▶ What the exercise asks:
Once the line with "Where should I click to: Click the request" is found in the entries below, repeat it and each following line exactly, up to and including the line with "Task: Click Netzwerk". Add no other lines.

[Stored dataset items]
┏━━

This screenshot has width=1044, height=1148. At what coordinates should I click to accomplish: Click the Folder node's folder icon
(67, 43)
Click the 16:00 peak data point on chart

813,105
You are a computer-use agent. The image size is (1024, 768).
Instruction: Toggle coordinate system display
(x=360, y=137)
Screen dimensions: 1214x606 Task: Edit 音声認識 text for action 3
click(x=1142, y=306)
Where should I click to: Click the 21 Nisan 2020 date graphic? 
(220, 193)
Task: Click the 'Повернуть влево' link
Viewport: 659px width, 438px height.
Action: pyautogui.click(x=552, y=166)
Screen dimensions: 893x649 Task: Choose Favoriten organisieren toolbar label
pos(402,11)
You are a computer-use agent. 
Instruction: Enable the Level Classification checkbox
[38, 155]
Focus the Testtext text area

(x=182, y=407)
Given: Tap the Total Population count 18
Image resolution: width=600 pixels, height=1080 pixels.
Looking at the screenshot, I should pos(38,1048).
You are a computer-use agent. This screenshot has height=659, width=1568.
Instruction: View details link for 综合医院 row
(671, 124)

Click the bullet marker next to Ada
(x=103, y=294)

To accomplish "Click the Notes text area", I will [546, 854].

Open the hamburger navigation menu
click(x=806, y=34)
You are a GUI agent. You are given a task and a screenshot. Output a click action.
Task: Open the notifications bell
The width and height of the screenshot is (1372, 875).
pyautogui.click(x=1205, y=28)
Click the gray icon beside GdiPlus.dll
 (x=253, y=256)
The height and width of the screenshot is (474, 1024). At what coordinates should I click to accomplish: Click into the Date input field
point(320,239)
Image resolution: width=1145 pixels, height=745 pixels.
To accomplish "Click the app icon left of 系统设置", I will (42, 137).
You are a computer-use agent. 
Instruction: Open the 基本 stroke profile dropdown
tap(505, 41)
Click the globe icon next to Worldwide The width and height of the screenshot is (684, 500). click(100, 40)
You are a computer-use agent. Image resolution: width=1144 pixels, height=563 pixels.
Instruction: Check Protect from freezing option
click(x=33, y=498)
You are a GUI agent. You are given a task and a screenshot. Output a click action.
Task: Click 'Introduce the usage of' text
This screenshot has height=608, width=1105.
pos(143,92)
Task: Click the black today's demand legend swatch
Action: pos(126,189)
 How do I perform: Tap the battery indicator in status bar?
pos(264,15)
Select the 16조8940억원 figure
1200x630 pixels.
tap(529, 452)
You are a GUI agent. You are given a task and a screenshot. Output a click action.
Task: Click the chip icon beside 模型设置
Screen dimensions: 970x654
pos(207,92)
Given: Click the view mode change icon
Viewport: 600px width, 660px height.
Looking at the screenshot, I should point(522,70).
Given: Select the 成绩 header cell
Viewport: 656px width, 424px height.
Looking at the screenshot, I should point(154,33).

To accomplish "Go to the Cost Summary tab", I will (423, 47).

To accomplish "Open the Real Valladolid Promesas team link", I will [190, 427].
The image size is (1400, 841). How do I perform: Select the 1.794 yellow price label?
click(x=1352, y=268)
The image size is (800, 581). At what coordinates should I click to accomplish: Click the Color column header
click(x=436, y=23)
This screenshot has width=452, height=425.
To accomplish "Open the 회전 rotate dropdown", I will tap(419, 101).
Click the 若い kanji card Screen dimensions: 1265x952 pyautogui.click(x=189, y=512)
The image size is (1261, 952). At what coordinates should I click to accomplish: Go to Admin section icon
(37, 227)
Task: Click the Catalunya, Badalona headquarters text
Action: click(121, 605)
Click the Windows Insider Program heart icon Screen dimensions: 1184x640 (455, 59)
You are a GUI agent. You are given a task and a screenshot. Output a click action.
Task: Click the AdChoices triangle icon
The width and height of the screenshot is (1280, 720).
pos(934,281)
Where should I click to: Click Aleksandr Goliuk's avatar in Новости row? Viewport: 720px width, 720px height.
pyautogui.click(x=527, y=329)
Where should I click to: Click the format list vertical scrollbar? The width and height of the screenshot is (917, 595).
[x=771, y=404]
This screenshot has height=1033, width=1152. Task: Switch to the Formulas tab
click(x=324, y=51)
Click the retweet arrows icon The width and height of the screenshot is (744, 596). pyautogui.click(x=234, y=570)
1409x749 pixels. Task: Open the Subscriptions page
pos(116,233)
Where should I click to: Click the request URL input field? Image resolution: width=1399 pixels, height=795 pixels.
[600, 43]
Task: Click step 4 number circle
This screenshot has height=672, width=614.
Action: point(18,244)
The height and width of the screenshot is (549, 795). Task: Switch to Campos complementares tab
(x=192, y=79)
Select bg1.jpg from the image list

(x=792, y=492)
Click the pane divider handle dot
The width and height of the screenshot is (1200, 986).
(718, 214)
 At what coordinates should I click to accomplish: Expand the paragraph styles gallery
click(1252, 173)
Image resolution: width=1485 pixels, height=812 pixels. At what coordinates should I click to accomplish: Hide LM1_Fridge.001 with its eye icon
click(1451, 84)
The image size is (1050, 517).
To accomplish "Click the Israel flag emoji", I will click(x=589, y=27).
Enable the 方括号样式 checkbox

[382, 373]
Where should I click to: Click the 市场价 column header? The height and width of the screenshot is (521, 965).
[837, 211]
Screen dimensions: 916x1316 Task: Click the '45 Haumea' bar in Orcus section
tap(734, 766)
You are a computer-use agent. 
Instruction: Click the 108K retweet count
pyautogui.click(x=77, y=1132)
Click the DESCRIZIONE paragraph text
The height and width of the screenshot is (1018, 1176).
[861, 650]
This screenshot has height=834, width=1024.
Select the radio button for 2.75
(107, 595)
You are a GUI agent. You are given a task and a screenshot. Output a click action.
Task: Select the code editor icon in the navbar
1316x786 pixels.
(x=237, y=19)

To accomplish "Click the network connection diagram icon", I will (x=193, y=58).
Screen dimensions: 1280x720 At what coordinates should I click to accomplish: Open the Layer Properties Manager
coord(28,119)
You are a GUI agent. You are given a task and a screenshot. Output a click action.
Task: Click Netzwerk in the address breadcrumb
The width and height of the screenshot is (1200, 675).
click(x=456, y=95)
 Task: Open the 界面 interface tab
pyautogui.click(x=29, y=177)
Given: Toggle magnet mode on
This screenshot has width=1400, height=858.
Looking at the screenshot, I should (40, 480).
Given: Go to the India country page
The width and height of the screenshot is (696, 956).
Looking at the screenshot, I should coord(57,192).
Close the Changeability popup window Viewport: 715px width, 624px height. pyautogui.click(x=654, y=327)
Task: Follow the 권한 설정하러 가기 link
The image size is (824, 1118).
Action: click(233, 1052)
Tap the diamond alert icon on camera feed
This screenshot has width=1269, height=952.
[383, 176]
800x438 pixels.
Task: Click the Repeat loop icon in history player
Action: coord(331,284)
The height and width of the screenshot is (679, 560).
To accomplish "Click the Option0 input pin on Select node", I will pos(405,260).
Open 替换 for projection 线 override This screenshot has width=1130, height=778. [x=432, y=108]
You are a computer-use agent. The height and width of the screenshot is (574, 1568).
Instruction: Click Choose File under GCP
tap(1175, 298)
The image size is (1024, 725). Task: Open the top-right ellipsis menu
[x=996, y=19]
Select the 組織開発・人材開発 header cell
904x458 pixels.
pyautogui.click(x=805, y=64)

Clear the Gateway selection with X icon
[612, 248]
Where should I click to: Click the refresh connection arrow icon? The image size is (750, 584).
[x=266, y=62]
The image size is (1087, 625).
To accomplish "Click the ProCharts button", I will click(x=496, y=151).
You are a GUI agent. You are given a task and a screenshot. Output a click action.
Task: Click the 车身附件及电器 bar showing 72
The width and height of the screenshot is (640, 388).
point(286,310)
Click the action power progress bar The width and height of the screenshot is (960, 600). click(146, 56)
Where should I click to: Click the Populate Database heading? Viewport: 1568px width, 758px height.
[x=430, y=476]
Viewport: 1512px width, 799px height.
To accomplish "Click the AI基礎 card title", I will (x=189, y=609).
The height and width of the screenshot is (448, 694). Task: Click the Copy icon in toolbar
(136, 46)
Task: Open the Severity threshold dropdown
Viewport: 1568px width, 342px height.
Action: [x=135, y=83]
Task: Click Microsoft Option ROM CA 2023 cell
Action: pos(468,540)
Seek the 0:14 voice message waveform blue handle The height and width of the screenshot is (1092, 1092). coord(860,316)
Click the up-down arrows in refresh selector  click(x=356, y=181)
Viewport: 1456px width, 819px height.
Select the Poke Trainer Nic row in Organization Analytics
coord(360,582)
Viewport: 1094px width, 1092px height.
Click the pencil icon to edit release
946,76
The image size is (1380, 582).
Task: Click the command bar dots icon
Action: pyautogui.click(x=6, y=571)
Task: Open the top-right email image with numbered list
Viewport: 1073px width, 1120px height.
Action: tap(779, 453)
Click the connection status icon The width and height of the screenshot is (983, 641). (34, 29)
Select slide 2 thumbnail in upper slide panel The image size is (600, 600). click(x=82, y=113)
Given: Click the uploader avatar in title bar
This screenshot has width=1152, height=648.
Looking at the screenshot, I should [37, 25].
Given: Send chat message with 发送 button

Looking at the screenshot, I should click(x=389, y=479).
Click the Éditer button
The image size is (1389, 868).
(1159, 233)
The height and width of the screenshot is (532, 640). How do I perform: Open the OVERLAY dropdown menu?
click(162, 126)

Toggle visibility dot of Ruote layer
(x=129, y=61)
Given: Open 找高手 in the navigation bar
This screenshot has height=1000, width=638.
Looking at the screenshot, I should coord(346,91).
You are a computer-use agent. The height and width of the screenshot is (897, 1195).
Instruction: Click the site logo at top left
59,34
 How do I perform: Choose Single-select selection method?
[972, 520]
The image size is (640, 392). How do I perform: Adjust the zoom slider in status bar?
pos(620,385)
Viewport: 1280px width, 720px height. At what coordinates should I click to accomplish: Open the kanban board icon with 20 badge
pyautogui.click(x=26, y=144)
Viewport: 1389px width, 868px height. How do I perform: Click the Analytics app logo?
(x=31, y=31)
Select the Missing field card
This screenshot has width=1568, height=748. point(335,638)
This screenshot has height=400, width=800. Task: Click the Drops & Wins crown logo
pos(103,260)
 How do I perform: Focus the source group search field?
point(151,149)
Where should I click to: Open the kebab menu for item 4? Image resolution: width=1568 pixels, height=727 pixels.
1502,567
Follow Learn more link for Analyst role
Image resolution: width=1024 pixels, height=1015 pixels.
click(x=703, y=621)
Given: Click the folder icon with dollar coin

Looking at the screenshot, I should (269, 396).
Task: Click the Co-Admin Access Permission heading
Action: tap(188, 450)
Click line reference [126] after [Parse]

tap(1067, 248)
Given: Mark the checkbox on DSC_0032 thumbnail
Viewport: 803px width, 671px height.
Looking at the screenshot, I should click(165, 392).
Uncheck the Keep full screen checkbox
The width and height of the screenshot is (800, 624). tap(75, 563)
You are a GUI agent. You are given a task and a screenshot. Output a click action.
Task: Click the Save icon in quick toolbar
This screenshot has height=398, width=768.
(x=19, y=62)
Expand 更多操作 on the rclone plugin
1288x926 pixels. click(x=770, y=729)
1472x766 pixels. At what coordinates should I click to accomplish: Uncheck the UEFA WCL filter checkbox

┗━━

▶ Answer box:
Where should I click to: Click the request URL input field? Image resolution: width=1399 pixels, height=795 pixels.
[600, 43]
Task: Click step 4 number circle
This screenshot has height=672, width=614.
Action: point(18,244)
The height and width of the screenshot is (549, 795). Task: Switch to Campos complementares tab
(x=192, y=79)
Select bg1.jpg from the image list

(x=792, y=492)
Click the pane divider handle dot
The width and height of the screenshot is (1200, 986).
(718, 214)
 At what coordinates should I click to accomplish: Expand the paragraph styles gallery
click(1252, 173)
Image resolution: width=1485 pixels, height=812 pixels. At what coordinates should I click to accomplish: Hide LM1_Fridge.001 with its eye icon
click(1451, 84)
The image size is (1050, 517).
To accomplish "Click the Israel flag emoji", I will click(x=589, y=27).
Enable the 方括号样式 checkbox

[382, 373]
Where should I click to: Click the 市场价 column header? The height and width of the screenshot is (521, 965).
[837, 211]
Screen dimensions: 916x1316 Task: Click the '45 Haumea' bar in Orcus section
tap(734, 766)
You are a computer-use agent. 
Instruction: Click the 108K retweet count
pyautogui.click(x=77, y=1132)
Click the DESCRIZIONE paragraph text
The height and width of the screenshot is (1018, 1176).
[861, 650]
This screenshot has height=834, width=1024.
Select the radio button for 2.75
(107, 595)
You are a GUI agent. You are given a task and a screenshot. Output a click action.
Task: Select the code editor icon in the navbar
1316x786 pixels.
(x=237, y=19)

To accomplish "Click the network connection diagram icon", I will (x=193, y=58).
Screen dimensions: 1280x720 At what coordinates should I click to accomplish: Open the Layer Properties Manager
coord(28,119)
You are a GUI agent. You are given a task and a screenshot. Output a click action.
Task: Click Netzwerk in the address breadcrumb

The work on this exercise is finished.